= James E.B. Austin =

American settler (1803–1829)

Coat of Arms of James E.B. Austin

James Elijah Brown Austin (October 3, 1803 - August 14, 1829) was an American settler and brother of empresario Stephen F. Austin, "The Father of Texas." Counted also as one of the Old Three Hundred, he is listed in Spanish and Mexican records as "Santiago E.B. Austin". James and Stephen F. Austin are both brothers of Emily Margaret Brown Austin.

Born in Missouri, James attended high school in Washington, Connecticut before joining Stephen in Texas in December, 1821. Three years later, having established residence, he was granted title to three leagues west of the Brazos River, including Eagle Nest and Manor lakes; a labor in west Brazoria County; and another labor in Waller County. He went back to Missouri in May 1824 to bring his mother Maria Brown Austin and sister Emily down to Texas but returned the next year without them.

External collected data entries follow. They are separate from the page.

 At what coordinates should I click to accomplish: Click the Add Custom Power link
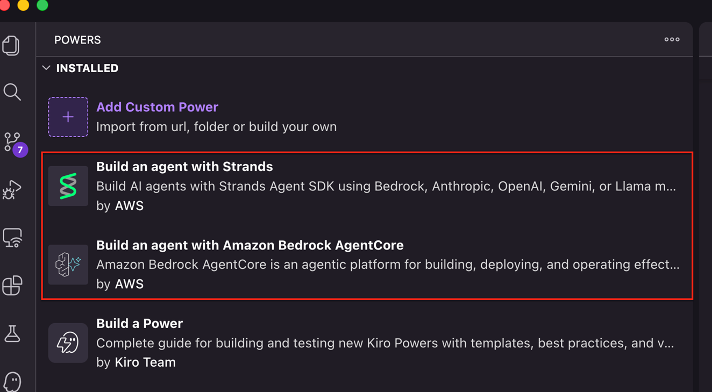click(x=157, y=107)
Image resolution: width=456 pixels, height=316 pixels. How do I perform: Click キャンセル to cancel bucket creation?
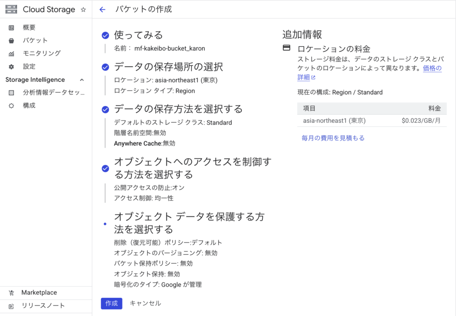(x=145, y=303)
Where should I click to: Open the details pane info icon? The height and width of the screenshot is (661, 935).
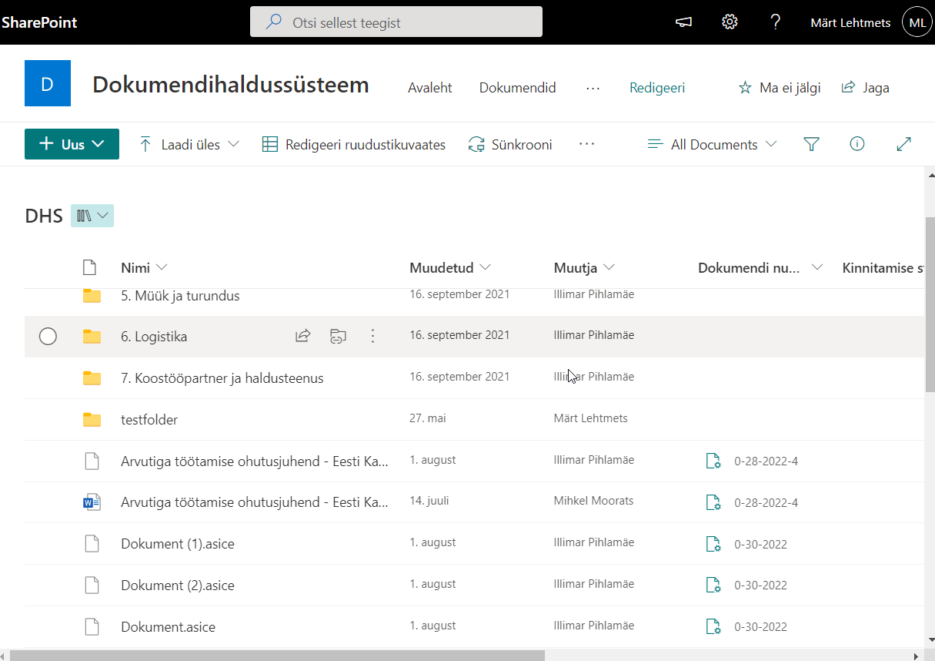(857, 144)
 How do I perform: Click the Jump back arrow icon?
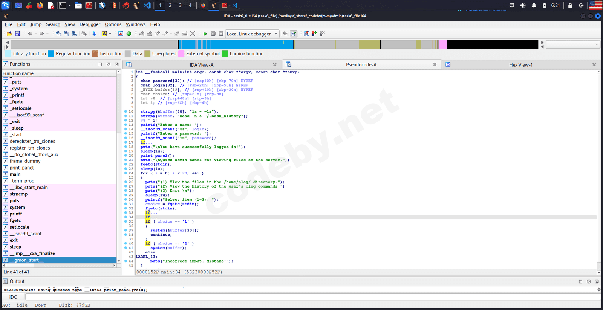pos(30,34)
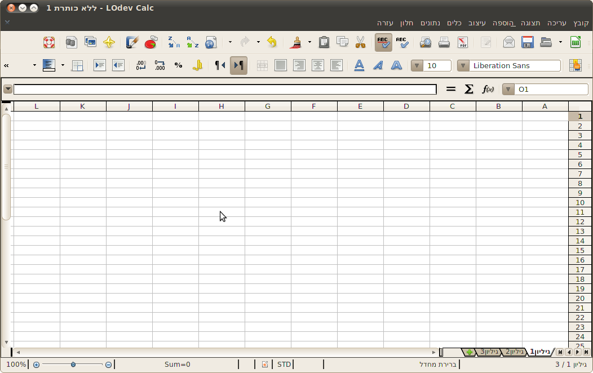Open the Liberation Sans font dropdown
The width and height of the screenshot is (593, 373).
pos(463,65)
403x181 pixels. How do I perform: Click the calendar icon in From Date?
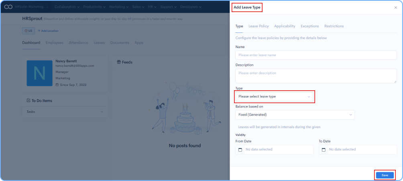coord(240,150)

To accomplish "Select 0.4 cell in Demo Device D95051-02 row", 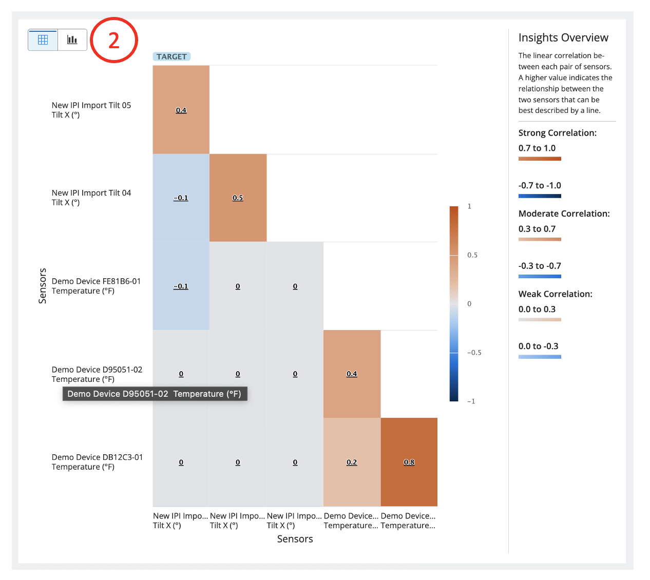I will coord(352,374).
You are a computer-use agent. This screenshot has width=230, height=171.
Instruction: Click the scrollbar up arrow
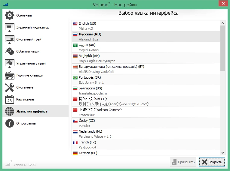pyautogui.click(x=222, y=23)
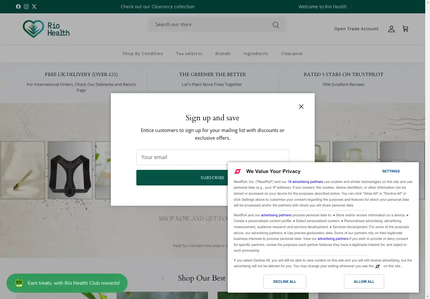Expand the Brands menu
430x299 pixels.
(223, 54)
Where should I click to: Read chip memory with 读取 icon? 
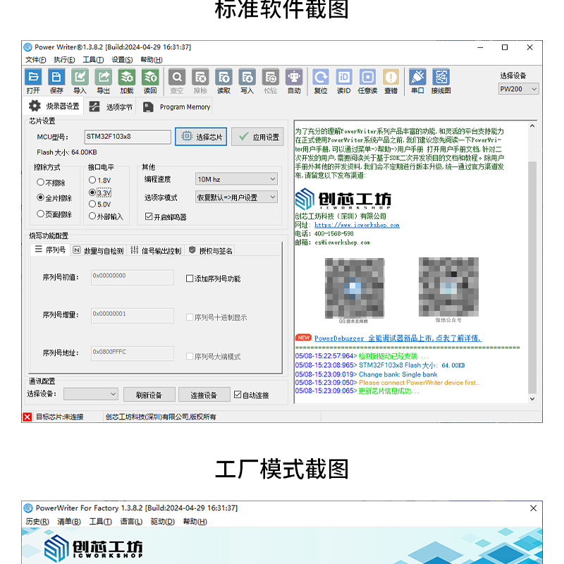pos(223,81)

James entered into a partnership with John Austin to participate in the coasting trade and retail, opening a store together in Brazoria, Texas. He lobbied in Saltillo, the capital of Coahuila and Texas, for the continuance of slavery and succeeded in protecting the ownership of settlers already established. He returned from the capital with 300 Spanish horses. With his brother, he opposed the Fredonian Rebellion of 1827.

James married Eliza Martha Westall March 20, 1828. He named his son Stephen F. Austin Jr. James died on August 14, 1829 in New Orleans of yellow fever.

==Sources==
- Jones, Marie Beth (1982). "Peach Point Plantation: The First 150 Years"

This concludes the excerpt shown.